**Stored data:**
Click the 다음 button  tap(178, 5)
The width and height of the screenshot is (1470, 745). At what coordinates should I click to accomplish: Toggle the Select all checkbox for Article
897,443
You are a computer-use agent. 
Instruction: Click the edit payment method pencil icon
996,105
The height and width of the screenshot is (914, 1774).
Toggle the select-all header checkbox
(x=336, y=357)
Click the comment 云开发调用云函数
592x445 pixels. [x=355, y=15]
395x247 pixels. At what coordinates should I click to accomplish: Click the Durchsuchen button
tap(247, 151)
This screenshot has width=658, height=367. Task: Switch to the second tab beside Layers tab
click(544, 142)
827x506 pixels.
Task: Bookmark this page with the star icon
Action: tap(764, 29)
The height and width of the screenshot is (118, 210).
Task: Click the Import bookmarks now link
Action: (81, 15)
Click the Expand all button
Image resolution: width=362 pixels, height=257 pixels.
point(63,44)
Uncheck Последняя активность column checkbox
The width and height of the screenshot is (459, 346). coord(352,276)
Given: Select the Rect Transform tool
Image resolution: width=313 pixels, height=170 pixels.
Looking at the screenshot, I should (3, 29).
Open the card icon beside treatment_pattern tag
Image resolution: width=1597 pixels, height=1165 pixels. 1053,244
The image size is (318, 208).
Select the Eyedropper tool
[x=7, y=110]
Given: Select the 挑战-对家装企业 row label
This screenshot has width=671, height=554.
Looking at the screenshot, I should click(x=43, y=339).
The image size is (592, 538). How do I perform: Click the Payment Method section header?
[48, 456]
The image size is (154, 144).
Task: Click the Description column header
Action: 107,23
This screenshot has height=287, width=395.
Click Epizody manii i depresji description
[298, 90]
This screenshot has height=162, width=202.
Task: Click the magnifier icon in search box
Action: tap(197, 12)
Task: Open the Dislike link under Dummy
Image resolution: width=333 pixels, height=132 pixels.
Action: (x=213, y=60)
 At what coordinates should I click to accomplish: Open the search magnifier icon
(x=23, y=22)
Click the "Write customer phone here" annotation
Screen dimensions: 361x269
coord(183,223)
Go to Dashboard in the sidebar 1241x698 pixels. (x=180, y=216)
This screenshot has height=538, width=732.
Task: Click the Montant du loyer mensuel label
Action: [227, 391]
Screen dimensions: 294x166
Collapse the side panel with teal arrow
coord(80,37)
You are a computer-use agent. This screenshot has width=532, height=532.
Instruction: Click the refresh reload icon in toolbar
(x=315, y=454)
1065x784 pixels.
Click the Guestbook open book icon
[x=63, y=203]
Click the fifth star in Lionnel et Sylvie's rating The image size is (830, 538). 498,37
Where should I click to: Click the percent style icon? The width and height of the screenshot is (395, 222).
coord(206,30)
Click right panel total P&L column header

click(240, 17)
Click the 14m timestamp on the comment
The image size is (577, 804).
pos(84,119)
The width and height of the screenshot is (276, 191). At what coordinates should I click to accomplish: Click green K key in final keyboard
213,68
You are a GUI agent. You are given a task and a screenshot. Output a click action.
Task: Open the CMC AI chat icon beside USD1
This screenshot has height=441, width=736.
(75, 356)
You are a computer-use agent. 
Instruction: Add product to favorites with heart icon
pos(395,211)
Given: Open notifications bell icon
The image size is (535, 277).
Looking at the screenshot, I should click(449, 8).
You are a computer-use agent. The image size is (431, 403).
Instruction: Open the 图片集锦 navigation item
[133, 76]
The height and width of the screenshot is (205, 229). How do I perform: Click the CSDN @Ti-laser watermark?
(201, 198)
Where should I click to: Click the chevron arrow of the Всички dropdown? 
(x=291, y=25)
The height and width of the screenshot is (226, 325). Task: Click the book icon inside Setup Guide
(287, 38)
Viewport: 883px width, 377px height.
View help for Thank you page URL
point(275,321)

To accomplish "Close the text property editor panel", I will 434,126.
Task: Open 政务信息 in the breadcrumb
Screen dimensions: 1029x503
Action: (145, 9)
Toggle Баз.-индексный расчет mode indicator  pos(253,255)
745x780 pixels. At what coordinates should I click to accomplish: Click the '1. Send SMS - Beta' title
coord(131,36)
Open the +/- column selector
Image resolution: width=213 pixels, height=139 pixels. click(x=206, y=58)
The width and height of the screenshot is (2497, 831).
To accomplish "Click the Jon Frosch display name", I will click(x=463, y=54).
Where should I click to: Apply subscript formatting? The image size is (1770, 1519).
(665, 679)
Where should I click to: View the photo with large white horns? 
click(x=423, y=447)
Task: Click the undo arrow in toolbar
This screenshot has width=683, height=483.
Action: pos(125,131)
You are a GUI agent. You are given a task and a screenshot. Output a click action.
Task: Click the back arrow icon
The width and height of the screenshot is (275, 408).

**AIM OF THE EXERCISE:** Write the entries above out again. Match them exactly.

**SOLUTION:**
Click the 다음 button  tap(178, 5)
The width and height of the screenshot is (1470, 745). At what coordinates should I click to accomplish: Toggle the Select all checkbox for Article
897,443
You are a computer-use agent. 
Instruction: Click the edit payment method pencil icon
996,105
The height and width of the screenshot is (914, 1774).
Toggle the select-all header checkbox
(x=336, y=357)
Click the comment 云开发调用云函数
592x445 pixels. [x=355, y=15]
395x247 pixels. At what coordinates should I click to accomplish: Click the Durchsuchen button
tap(247, 151)
This screenshot has width=658, height=367. Task: Switch to the second tab beside Layers tab
click(544, 142)
827x506 pixels.
Task: Bookmark this page with the star icon
Action: tap(764, 29)
The height and width of the screenshot is (118, 210).
Task: Click the Import bookmarks now link
Action: (81, 15)
Click the Expand all button
Image resolution: width=362 pixels, height=257 pixels.
point(63,44)
Uncheck Последняя активность column checkbox
The width and height of the screenshot is (459, 346). coord(352,276)
Given: Select the Rect Transform tool
Image resolution: width=313 pixels, height=170 pixels.
Looking at the screenshot, I should (3, 29).
Open the card icon beside treatment_pattern tag
Image resolution: width=1597 pixels, height=1165 pixels. 1053,244
The image size is (318, 208).
Select the Eyedropper tool
[x=7, y=110]
Given: Select the 挑战-对家装企业 row label
This screenshot has width=671, height=554.
Looking at the screenshot, I should click(x=43, y=339).
The image size is (592, 538). How do I perform: Click the Payment Method section header?
[48, 456]
The image size is (154, 144).
Task: Click the Description column header
Action: 107,23
This screenshot has height=287, width=395.
Click Epizody manii i depresji description
[298, 90]
This screenshot has height=162, width=202.
Task: Click the magnifier icon in search box
Action: tap(197, 12)
Task: Open the Dislike link under Dummy
Image resolution: width=333 pixels, height=132 pixels.
Action: (x=213, y=60)
 At what coordinates should I click to accomplish: Open the search magnifier icon
(x=23, y=22)
Click the "Write customer phone here" annotation
Screen dimensions: 361x269
coord(183,223)
Go to Dashboard in the sidebar 1241x698 pixels. (x=180, y=216)
This screenshot has height=538, width=732.
Task: Click the Montant du loyer mensuel label
Action: [227, 391]
Screen dimensions: 294x166
Collapse the side panel with teal arrow
coord(80,37)
You are a computer-use agent. This screenshot has width=532, height=532.
Instruction: Click the refresh reload icon in toolbar
(x=315, y=454)
1065x784 pixels.
Click the Guestbook open book icon
[x=63, y=203]
Click the fifth star in Lionnel et Sylvie's rating The image size is (830, 538). 498,37
Where should I click to: Click the percent style icon? The width and height of the screenshot is (395, 222).
coord(206,30)
Click right panel total P&L column header

click(240, 17)
Click the 14m timestamp on the comment
The image size is (577, 804).
pos(84,119)
The width and height of the screenshot is (276, 191). At what coordinates should I click to accomplish: Click green K key in final keyboard
213,68
You are a GUI agent. You are given a task and a screenshot. Output a click action.
Task: Open the CMC AI chat icon beside USD1
This screenshot has height=441, width=736.
(75, 356)
You are a computer-use agent. 
Instruction: Add product to favorites with heart icon
pos(395,211)
Given: Open notifications bell icon
The image size is (535, 277).
Looking at the screenshot, I should click(449, 8).
You are a computer-use agent. The image size is (431, 403).
Instruction: Open the 图片集锦 navigation item
[133, 76]
The height and width of the screenshot is (205, 229). How do I perform: Click the CSDN @Ti-laser watermark?
(201, 198)
Where should I click to: Click the chevron arrow of the Всички dropdown? 
(x=291, y=25)
The height and width of the screenshot is (226, 325). Task: Click the book icon inside Setup Guide
(287, 38)
Viewport: 883px width, 377px height.
View help for Thank you page URL
point(275,321)

To accomplish "Close the text property editor panel", I will 434,126.
Task: Open 政务信息 in the breadcrumb
Screen dimensions: 1029x503
Action: (145, 9)
Toggle Баз.-индексный расчет mode indicator  pos(253,255)
745x780 pixels. At what coordinates should I click to accomplish: Click the '1. Send SMS - Beta' title
coord(131,36)
Open the +/- column selector
Image resolution: width=213 pixels, height=139 pixels. click(x=206, y=58)
The width and height of the screenshot is (2497, 831).
To accomplish "Click the Jon Frosch display name", I will click(x=463, y=54).
Where should I click to: Apply subscript formatting? The image size is (1770, 1519).
(665, 679)
Where should I click to: View the photo with large white horns? 
click(x=423, y=447)
Task: Click the undo arrow in toolbar
This screenshot has width=683, height=483.
Action: pos(125,131)
You are a GUI agent. You are given a task and a screenshot. Output a click action.
Task: Click the back arrow icon
The width and height of the screenshot is (275, 408).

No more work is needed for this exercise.